BEGIN

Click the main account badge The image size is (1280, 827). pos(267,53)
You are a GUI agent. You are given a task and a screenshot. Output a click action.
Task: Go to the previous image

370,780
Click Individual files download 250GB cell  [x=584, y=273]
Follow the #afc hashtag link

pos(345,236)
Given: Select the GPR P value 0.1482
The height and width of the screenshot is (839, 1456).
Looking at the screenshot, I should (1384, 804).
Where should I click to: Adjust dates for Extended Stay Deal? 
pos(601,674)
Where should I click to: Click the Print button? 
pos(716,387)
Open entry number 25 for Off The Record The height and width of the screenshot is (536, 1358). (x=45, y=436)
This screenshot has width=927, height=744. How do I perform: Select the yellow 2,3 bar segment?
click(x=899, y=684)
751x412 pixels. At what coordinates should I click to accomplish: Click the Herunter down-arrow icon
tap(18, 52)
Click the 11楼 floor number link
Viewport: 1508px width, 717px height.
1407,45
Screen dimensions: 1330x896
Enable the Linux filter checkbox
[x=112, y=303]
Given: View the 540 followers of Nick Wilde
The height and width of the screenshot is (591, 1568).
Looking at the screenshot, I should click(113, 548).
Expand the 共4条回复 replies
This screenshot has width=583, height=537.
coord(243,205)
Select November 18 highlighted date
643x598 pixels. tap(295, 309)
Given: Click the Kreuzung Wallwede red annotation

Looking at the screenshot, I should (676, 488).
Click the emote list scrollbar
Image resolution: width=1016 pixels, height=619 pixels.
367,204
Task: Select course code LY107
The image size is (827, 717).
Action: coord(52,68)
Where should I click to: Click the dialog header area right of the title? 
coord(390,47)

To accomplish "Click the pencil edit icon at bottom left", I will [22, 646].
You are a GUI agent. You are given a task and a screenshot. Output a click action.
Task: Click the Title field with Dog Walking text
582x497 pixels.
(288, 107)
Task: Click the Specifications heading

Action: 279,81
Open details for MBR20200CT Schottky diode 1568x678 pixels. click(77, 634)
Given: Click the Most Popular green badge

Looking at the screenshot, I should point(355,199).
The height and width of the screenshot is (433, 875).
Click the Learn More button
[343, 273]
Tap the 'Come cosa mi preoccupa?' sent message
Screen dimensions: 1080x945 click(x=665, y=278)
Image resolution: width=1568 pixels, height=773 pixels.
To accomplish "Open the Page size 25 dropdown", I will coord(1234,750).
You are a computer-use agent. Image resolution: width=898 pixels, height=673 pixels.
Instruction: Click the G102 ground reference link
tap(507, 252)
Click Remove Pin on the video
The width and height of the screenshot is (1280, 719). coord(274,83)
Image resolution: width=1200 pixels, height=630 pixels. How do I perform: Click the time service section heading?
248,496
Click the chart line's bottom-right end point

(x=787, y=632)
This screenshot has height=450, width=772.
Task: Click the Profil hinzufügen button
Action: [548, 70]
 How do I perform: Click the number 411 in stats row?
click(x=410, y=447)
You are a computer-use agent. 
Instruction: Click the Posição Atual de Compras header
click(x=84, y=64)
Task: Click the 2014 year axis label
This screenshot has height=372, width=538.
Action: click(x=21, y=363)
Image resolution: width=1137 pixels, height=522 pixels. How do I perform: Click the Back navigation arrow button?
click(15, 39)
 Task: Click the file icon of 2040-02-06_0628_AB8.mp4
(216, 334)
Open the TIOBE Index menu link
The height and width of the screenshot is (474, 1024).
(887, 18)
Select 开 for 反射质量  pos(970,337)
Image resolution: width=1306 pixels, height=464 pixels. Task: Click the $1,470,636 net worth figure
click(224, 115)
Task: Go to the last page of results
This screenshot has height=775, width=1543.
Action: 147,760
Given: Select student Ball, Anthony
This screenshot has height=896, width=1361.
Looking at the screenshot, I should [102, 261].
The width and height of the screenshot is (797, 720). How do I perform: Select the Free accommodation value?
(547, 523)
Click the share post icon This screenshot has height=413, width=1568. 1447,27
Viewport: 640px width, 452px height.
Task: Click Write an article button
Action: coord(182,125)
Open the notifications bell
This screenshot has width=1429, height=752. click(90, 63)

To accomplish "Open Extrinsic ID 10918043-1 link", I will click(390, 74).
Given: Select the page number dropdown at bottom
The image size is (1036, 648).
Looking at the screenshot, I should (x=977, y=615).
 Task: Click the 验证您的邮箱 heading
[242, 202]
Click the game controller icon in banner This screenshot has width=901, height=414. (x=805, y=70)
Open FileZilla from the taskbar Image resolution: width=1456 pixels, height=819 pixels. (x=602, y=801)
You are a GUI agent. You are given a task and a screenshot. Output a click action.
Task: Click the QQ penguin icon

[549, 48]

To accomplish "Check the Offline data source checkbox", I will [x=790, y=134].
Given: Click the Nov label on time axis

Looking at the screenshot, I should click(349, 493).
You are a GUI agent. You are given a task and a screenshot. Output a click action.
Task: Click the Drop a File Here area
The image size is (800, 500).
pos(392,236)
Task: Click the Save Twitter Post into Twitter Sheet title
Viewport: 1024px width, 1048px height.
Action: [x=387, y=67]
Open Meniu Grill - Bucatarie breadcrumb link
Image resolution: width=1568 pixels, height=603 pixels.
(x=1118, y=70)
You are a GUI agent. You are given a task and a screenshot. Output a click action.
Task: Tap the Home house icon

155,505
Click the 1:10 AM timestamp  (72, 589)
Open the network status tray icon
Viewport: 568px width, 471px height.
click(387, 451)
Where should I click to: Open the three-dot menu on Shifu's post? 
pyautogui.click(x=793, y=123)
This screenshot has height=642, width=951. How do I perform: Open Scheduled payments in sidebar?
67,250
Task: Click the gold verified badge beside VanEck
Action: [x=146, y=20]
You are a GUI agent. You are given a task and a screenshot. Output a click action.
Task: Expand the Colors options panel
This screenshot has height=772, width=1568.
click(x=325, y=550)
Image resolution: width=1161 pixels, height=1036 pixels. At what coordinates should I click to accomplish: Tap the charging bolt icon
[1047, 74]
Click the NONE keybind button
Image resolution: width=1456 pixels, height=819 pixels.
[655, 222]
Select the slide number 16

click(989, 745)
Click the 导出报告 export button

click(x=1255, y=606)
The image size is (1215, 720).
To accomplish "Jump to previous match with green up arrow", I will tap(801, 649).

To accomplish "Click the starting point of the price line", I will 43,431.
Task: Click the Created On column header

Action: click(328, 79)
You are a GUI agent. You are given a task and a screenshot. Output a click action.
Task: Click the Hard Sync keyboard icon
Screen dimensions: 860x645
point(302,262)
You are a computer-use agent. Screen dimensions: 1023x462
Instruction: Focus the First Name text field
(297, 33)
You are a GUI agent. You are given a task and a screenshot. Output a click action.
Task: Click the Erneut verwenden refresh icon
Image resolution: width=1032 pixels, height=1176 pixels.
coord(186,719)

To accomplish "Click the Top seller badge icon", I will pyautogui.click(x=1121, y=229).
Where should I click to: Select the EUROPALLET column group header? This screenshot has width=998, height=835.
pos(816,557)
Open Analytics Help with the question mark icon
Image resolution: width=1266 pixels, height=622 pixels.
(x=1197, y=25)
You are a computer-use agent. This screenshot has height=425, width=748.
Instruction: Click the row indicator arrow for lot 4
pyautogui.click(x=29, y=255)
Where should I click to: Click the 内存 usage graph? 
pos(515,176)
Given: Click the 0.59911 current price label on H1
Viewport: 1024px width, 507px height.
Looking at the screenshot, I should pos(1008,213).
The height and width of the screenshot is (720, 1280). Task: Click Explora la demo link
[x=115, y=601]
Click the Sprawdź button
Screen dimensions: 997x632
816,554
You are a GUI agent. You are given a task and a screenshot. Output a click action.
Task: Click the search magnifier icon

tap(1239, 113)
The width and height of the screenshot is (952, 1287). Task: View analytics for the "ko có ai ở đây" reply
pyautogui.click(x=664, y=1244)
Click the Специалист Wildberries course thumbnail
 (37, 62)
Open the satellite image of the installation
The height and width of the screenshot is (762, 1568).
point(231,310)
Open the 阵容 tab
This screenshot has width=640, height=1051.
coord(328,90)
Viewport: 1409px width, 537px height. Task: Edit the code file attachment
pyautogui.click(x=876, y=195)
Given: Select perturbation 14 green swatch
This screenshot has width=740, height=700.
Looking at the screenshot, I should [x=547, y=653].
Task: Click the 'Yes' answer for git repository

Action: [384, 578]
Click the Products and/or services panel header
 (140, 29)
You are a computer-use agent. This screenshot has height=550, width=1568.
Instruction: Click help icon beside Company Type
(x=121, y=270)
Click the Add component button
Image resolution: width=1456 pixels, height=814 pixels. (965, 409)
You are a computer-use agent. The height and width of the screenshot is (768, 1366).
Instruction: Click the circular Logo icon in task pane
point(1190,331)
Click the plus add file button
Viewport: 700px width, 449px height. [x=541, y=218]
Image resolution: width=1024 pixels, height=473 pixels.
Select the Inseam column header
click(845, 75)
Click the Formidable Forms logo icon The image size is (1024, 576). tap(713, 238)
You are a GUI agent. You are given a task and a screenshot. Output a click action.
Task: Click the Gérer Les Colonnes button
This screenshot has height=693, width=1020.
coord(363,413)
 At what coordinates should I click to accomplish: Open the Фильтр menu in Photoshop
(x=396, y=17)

END

# PROBLEM REQUIREMENTS:
Set down, unchanged, only those lines above that fall between the line with "Instruction: Focus the First Name text field" and the line with "You are a computer-use agent. The", the two end lines included.

# REPLY TO THE TASK:
Instruction: Focus the First Name text field
(297, 33)
You are a GUI agent. You are given a task and a screenshot. Output a click action.
Task: Click the Erneut verwenden refresh icon
Image resolution: width=1032 pixels, height=1176 pixels.
coord(186,719)

To accomplish "Click the Top seller badge icon", I will pyautogui.click(x=1121, y=229).
Where should I click to: Select the EUROPALLET column group header? This screenshot has width=998, height=835.
pos(816,557)
Open Analytics Help with the question mark icon
Image resolution: width=1266 pixels, height=622 pixels.
(x=1197, y=25)
You are a computer-use agent. This screenshot has height=425, width=748.
Instruction: Click the row indicator arrow for lot 4
pyautogui.click(x=29, y=255)
Where should I click to: Click the 内存 usage graph? 
pos(515,176)
Given: Click the 0.59911 current price label on H1
Viewport: 1024px width, 507px height.
Looking at the screenshot, I should pos(1008,213).
The height and width of the screenshot is (720, 1280). Task: Click Explora la demo link
[x=115, y=601]
Click the Sprawdź button
Screen dimensions: 997x632
816,554
You are a GUI agent. You are given a task and a screenshot. Output a click action.
Task: Click the search magnifier icon

tap(1239, 113)
The width and height of the screenshot is (952, 1287). Task: View analytics for the "ko có ai ở đây" reply
pyautogui.click(x=664, y=1244)
Click the Специалист Wildberries course thumbnail
 (37, 62)
Open the satellite image of the installation
The height and width of the screenshot is (762, 1568).
point(231,310)
Open the 阵容 tab
This screenshot has width=640, height=1051.
coord(328,90)
Viewport: 1409px width, 537px height. Task: Edit the code file attachment
pyautogui.click(x=876, y=195)
Given: Select perturbation 14 green swatch
This screenshot has width=740, height=700.
Looking at the screenshot, I should [x=547, y=653].
Task: Click the 'Yes' answer for git repository

Action: [384, 578]
Click the Products and/or services panel header
 (140, 29)
You are a computer-use agent. This screenshot has height=550, width=1568.
Instruction: Click help icon beside Company Type
(x=121, y=270)
Click the Add component button
Image resolution: width=1456 pixels, height=814 pixels. (965, 409)
You are a computer-use agent. The height and width of the screenshot is (768, 1366).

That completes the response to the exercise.